E. Review of Patient #5's clinical record showed physician's orders dated 08/03/16 at 11:39 PM for vital signs to be obtained every four hours, and physician's orders dated 08/04/16 at 4:00 PM for weights to be obtained every 24 hours. Review of the clinical record showed no evidence vital signs were obtained every four hours on 08/06/16, 08/08/16 and 08/10/16 and no evidence weights were obtained from 08/05/16 through 08/10/16. During an interview with RN Analyst #2 at 10:42 AM on 12/07/17 the findings were verified.

F. Review of Patient #6's clinical record showed physician's orders dated 12/03/17 at 5:48 PM for vital signs to be obtained every four hours. Review of the clinical record showed no evidence vital signs were obtained every 4 hours on 12/04/17, 12/05/17 and 12/06/17. During an interview with RN Analyst #2 at 10:55 AM on 12/07/17 the findings were verified.

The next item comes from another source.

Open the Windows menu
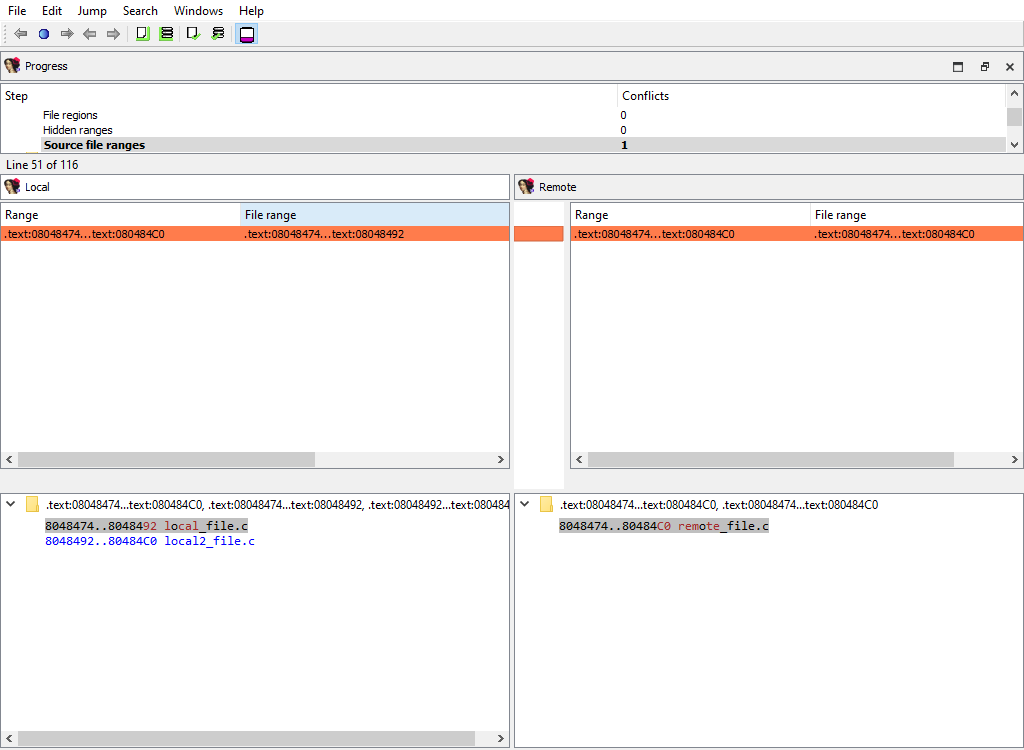The image size is (1024, 750). pos(198,11)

G. Review of Patient #7's clinical record showed physician's orders dated 12/01/17 at 5:00 PM for vital signs to be obtained every four hours and a dressing change to the left foot to be performed twice a day. Review of the clinical record showed no evidence vital signs were obtained every four hours on 12/04/17, 12/05/17 and 12/06/17 and no evidence a dressing change was performed to the left foot twice a day on 12/03/17, 12/04/17 and 12/06/17. During an interview with RN Analyst #2 at 11:06 AM on 12/07/17 the findings were verified.

H. Review of Patient #9's clinical record showed physician's orders dated 12/02/17 at 10:57 PM for vital signs to be obtained every four hours and at 12/06/17 at 10:32 AM for patient to receive Oral High Calorie supplement twice a day with meals. Review of the clinical record showed no evidence vital signs were obtained every four hours on 12/06/17 and 12/04/17. Review of the clinical record showed no evidence the patient received the Oral High Calorie Supplement on 12/06/17. During an interview with RN Analyst #2 at 12:35 PM on 12/07/17 the findings were verified.

I. Review of Patient #10's clinical record showed physician's orders dated 12/05/17 at 6:39 PM for nursing incentive spirometry ten times per hour while awake and intake and output measurements every two hours. Review of the clinical record showed no evidence nursing incentive spirometry was performed and no evidence intake and output was measured every two hours. During an interview with RN Analyst #2 at 1:06 PM on 12/07/17 the findings were verified.

J. Review of Patient #11's clinical record showed physician's orders dated 12/05/17 at 2:43 AM for vital signs every four hours, at 4:00 AM for weights to be obtained every 24 hours, and at 8:43 PM for strict intake and output measurement every two hours. Review of the clinical record showed no evidence the vital signs were obtained every four hours on 12/06/17; no evidence weights were obtained on 12/05/17 and 12/06/17; no evidence intake and output was measured every two hours. During an interview with RN Analyst #2 at 1:24 PM on 12/07/17 the findings were verified.